A series of numerical test cases reflecting broad and realistic ranges of geological formation properties was developed to systematically evaluate and compare the impacts of those properties on geomechanical responses to CO2 injection. A coupled hydro-geomechanical subsurface transport simulator, STOMP (Subsurface Transport over Multiple Phases), was adopted to simulate the CO2 migration process and geomechanical behaviors of the surrounding geological formations. A quasi-Monte Carlo sampling method was applied to efficiently sample a high-dimensional parameter space consisting of injection rate and 14 subsurface formation properties, including porosity, permeability, entry pressure, irreducible gas and aqueous saturation, Young’s modulus, and Poisson’s ratio for both reservoir and caprock. Generalized cross-validation and analysis of variance methods were used to quantitatively measure the significance of the 15 input parameters. Reservoir porosity, permeability, and injection rate were found to be among the most significant factors affecting the geomechanical responses to the CO2 injection.
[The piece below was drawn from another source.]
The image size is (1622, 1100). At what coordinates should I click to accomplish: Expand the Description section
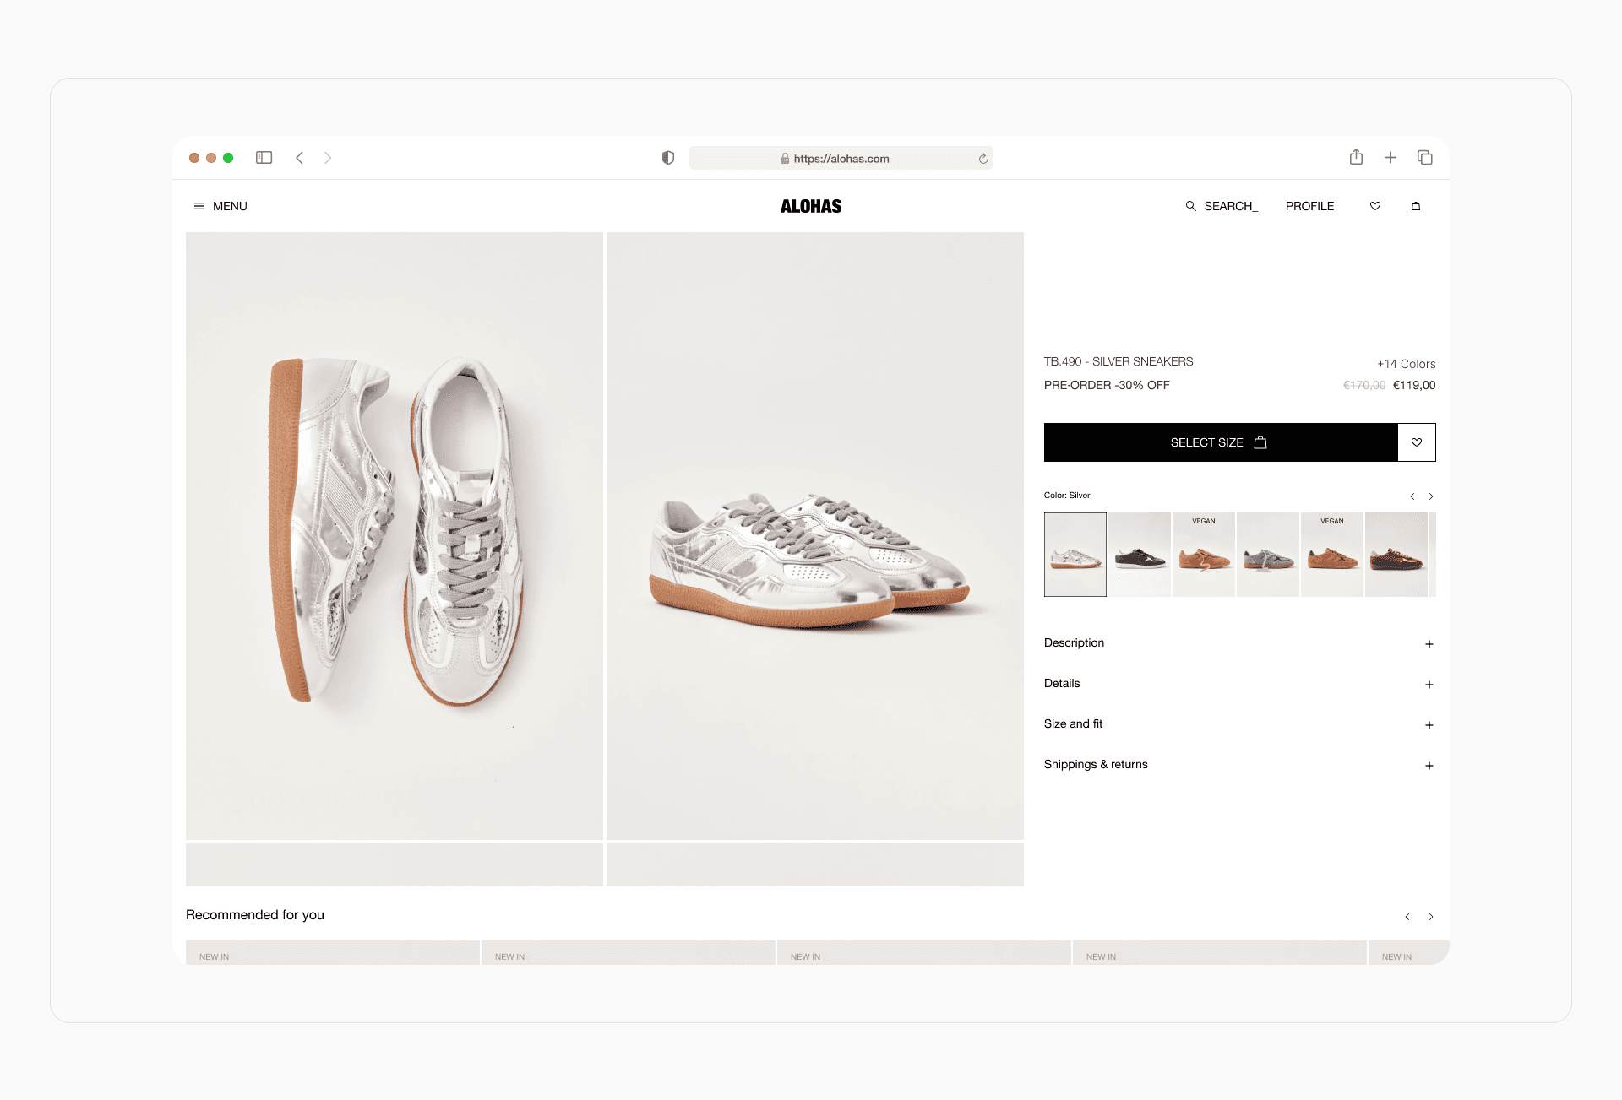point(1429,644)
We used a quadrature generalized linear model to build a reduced-order model that can estimate the geomechanical response instantly instead of running computationally expensive numerical simulations.

Revised: January 20, 2014 | Published: October 1, 2013

Citation

Bao J., Z. Hou, Y. Fang, H. Ren, and G. Lin. 2013. Uncertainty quantification for evaluating impacts of caprock and reservoir properties on pressure buildup and ground surface displacement during geological CO2 sequestration. Greenhouse Gases: Science and Technology 3, no. 5:338-358. PNNL-SA-94881.